### [Work request]
Check which lines of the entries that follow hold "will", then give the number of those lines and nothing more.

Stored items
/---

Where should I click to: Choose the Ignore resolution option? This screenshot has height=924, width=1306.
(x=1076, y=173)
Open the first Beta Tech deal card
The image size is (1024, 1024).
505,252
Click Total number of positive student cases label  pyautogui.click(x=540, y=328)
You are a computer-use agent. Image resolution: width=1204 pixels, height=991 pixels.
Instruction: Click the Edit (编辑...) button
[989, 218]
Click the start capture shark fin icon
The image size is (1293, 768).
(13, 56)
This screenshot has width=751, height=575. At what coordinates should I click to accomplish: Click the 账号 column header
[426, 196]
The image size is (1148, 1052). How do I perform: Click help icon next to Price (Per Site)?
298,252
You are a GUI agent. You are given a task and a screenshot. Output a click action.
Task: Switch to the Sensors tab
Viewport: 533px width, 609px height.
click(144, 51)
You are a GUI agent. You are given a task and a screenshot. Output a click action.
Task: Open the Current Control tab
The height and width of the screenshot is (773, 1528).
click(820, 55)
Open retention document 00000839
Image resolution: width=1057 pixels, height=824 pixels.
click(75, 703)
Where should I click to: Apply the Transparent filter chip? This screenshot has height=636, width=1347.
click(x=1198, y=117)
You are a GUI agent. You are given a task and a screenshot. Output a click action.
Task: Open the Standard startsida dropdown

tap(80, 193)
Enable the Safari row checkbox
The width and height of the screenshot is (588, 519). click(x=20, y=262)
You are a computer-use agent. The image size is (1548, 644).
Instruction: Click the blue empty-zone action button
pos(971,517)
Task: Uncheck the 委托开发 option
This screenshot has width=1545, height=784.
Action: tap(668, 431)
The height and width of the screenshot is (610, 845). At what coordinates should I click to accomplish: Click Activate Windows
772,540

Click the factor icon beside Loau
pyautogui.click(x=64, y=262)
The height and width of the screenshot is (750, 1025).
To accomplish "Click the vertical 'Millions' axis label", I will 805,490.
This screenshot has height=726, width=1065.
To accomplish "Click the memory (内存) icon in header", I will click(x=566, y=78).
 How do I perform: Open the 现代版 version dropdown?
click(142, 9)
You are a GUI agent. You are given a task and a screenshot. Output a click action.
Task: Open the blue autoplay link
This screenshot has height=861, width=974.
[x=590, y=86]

\---

### [Response box]
2